EDIT: it was a 2-character fix. ;)

https://lkml.iu.edu/2103.2/08109.html

(W., if you read this, I still love telling the story of how you found this bug..)

fragmede•3mo ago
you can't say that and then keep the story to yourself!
MomsAVoxell•3mo ago
Lets just say that it involved a lot of fluidic particulate quantification.

All over the desk.

bojle•3mo ago
I am doing the same but with LLVM. For starters, I filtered issues with the "good first issue" label and found something to work on [1]. It took 2 months in review and about a month to research and write the code. Finally got merged yesterday. I am writing about it so that when someone else bumps into the same problem, they hopefully take 1 hour instead of 1 month. Compilers, like the kernel, are a lot of fun!

[1] https://github.com/llvm/llvm-project/pull/154914

asimovDev•3mo ago
congratulations. as someone who is a bit of a finnaboo and lives there, it's my dream to have had contributed something to the linux kernel. I was wondering if you used the same email for the commit as your github profile so that it shows up in the contributor list in the github mirror of the kernel and on your profile? I don't think I see the contribution when taking a quick glance at your github
vkoskiv•3mo ago
I just checked this, and it seems like GitHub is a bit weird about tracking these. It didn't show up on my profile at all until I just now forked[0] torvalds/linux on GitHub. Now it shows up on my profile on May 9th (author date), but the link to the commit is broken, because repository authors page it points to filters on the commit date, not the author date.

Broken link points here and shows no commits: https://github.com/torvalds/linux/commits?author=vkoskiv&sin...

If I correct the date range to include the maintainer commit date (May 15th), the commit shows up: https://github.com/torvalds/linux/commits?author=vkoskiv&sin...

Also strange that if I only filter on author[1], nothing shows up. Though I suspect that dataset might only be updated periodically.

[0]: https://docs.github.com/en/account-and-profile/reference/pro...

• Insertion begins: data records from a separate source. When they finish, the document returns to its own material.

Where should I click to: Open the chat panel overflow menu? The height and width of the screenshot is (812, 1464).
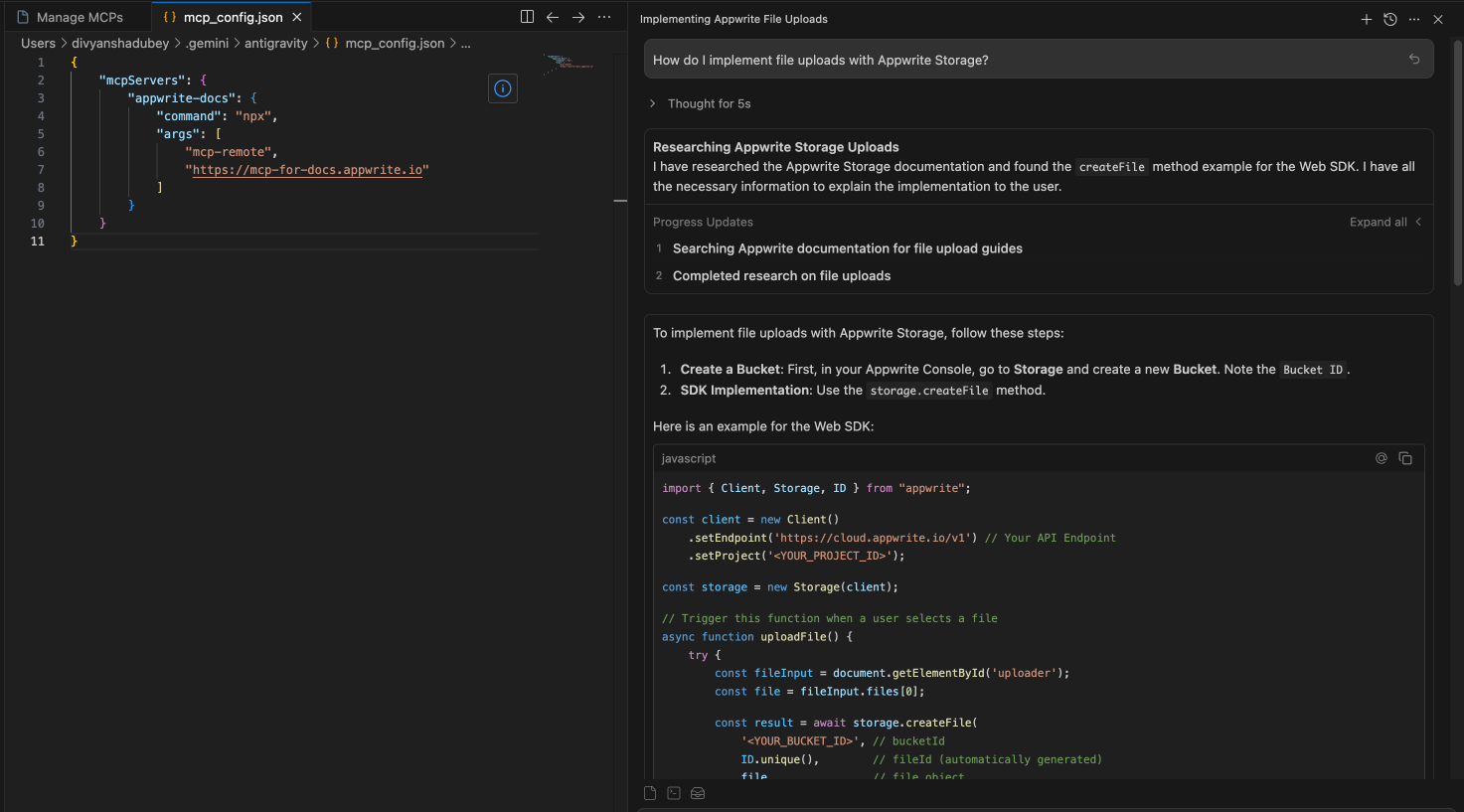1414,19
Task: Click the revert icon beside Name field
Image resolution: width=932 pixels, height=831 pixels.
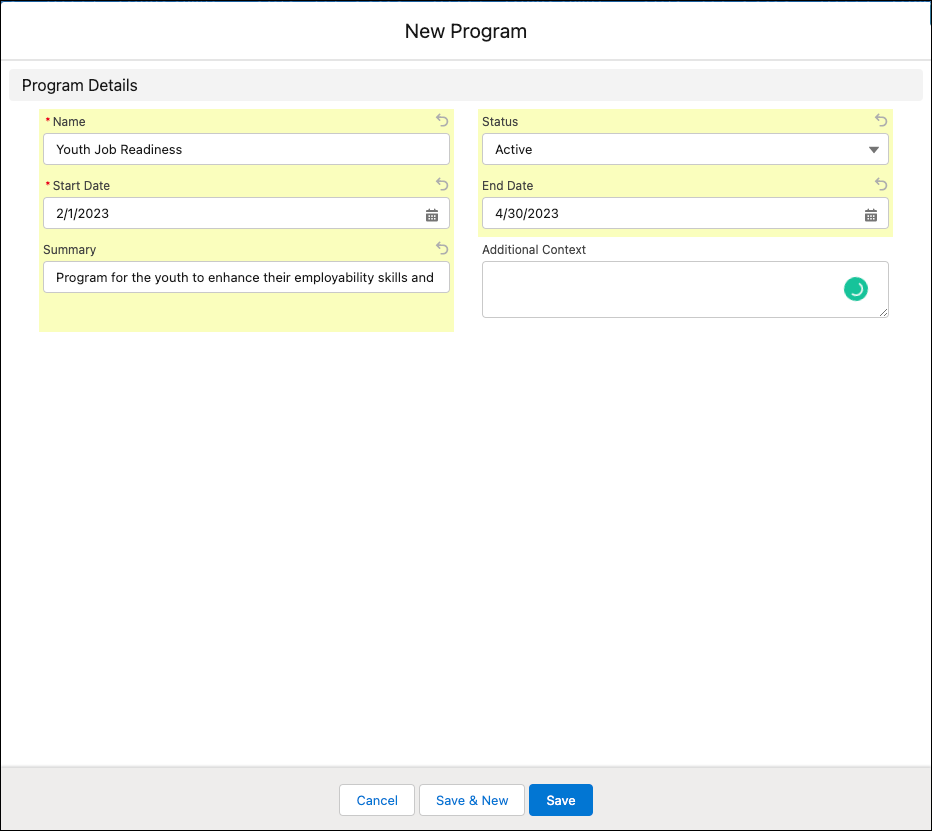Action: click(441, 120)
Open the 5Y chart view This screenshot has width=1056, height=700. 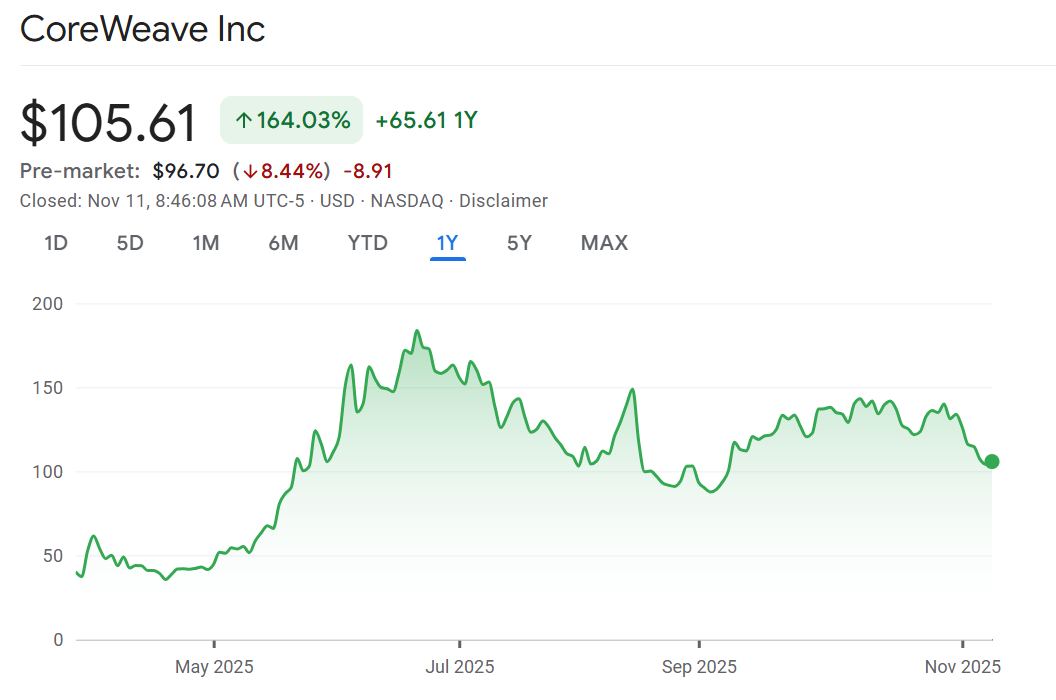519,243
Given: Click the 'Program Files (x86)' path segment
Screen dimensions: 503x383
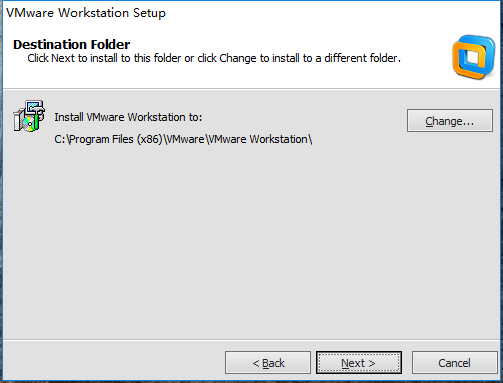Looking at the screenshot, I should 116,139.
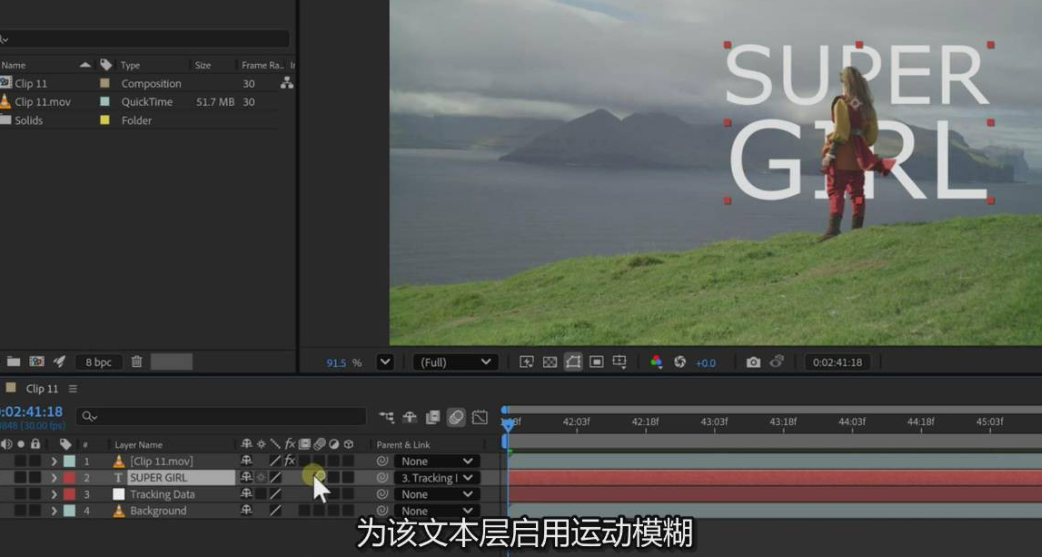Open the Clip 11 timeline panel menu
The width and height of the screenshot is (1042, 557).
coord(73,388)
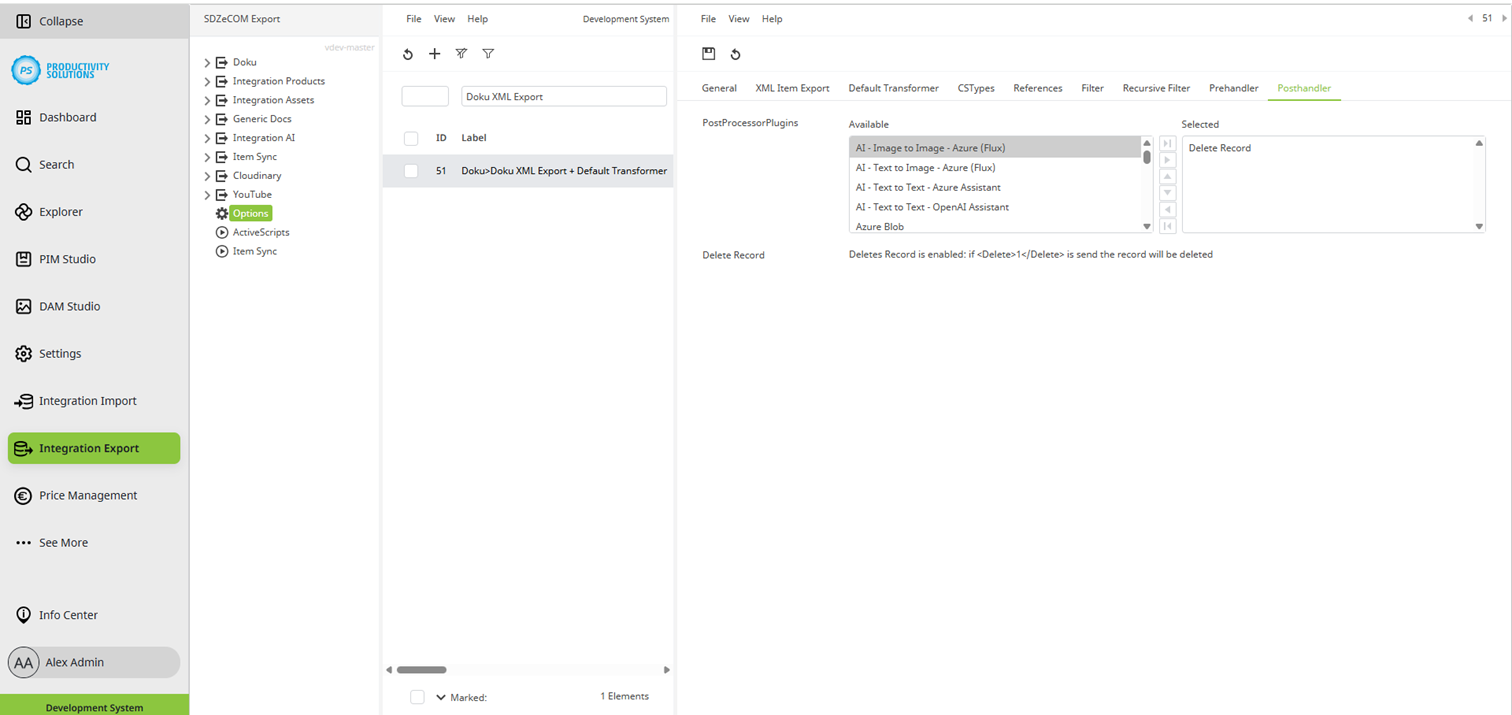Save Posthandler changes with the disk icon

[x=710, y=54]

[1]: https://github.com/torvalds/linux/commits?author=vkoskiv

abrookewood•3mo ago
That's really awesome - well done. Here's hoping you add a bunch more patches :)
VALTIELENTINE•3mo ago
Fantastic read! I've alas been frightened of contributing to the Linux kernel in spite of my interests, this instills both confidence and inspiration while serving as a simple "guide" on how to even approach debugging a hardware issue. I particularly like how the author expresses his nervousness in submitting the patch as he recognizes the importance of the work of the maintainers
glaze•3mo ago
Nice, torille!

I also got my first and so far only kernel patch submitted years ago:

On my MacBook Pro 2010 with GeForce 320M running any OpenGL application, even glxgears, would crash because it ran out of memory. So I dug into nouveau drm code and found out that some memory related function was using wrong code path for that GPU.

It took some time to figure out how to submit a patch but it felt nice after I got it accepted.

I didn't even know about those patch sanity-checking scripts back then, they look useful for potential future patches!

sim7c00•3mo ago
cool stuff and congrats. nice reading about the whole journey to it :) always humbled by people digging so deeply into things. thanks for the writeup!